Render the part that opens with the line containing "The image size is (917, 1200)." and closes with the line containing "point(906,547)" as a Markdown table with the columns No and Line, numbering each line and leaving out blank ones. Keep the pictures out of your answer.

PROVIDED DATA:
*-*-*
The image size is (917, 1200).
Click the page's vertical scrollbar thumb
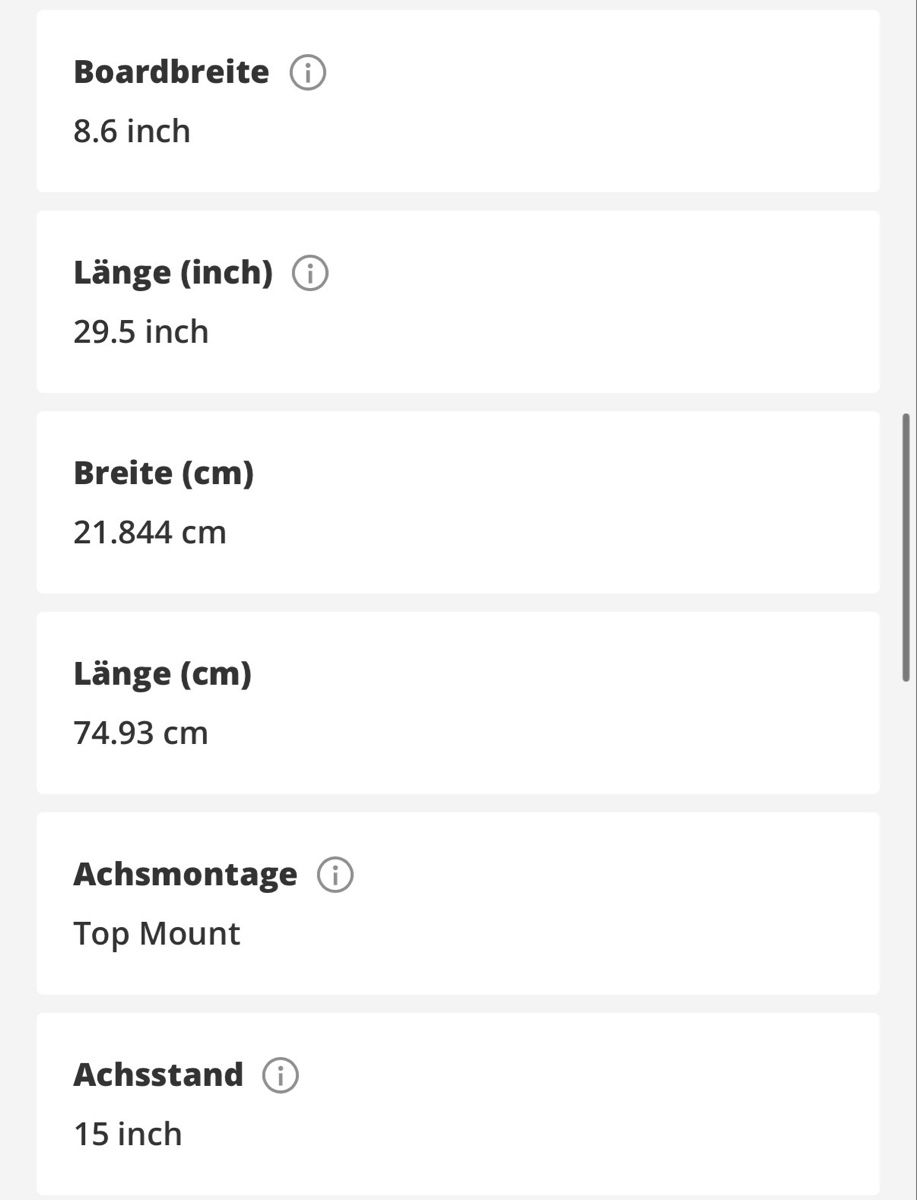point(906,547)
*-*-*
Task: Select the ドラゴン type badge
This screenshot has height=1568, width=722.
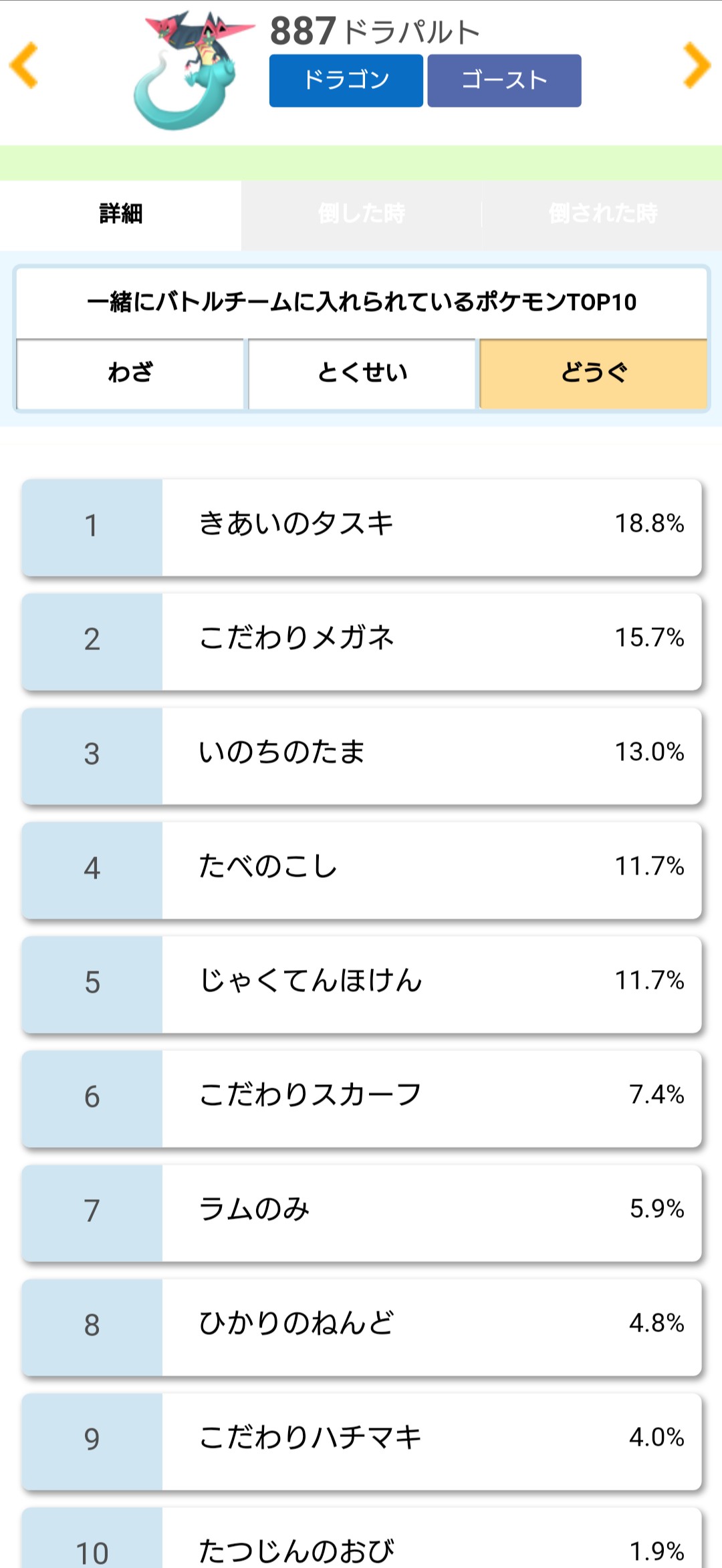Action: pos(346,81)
*-*-*
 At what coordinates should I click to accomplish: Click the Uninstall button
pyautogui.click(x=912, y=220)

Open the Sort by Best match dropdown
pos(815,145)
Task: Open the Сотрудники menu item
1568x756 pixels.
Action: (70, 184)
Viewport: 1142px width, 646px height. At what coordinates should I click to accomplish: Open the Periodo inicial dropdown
*-*-*
ANSWER FOR THE TASK:
| No | Line |
|---|---|
| 1 | The image size is (917, 1200). |
| 2 | Click the page's vertical scrollbar thumb |
| 3 | point(906,547) |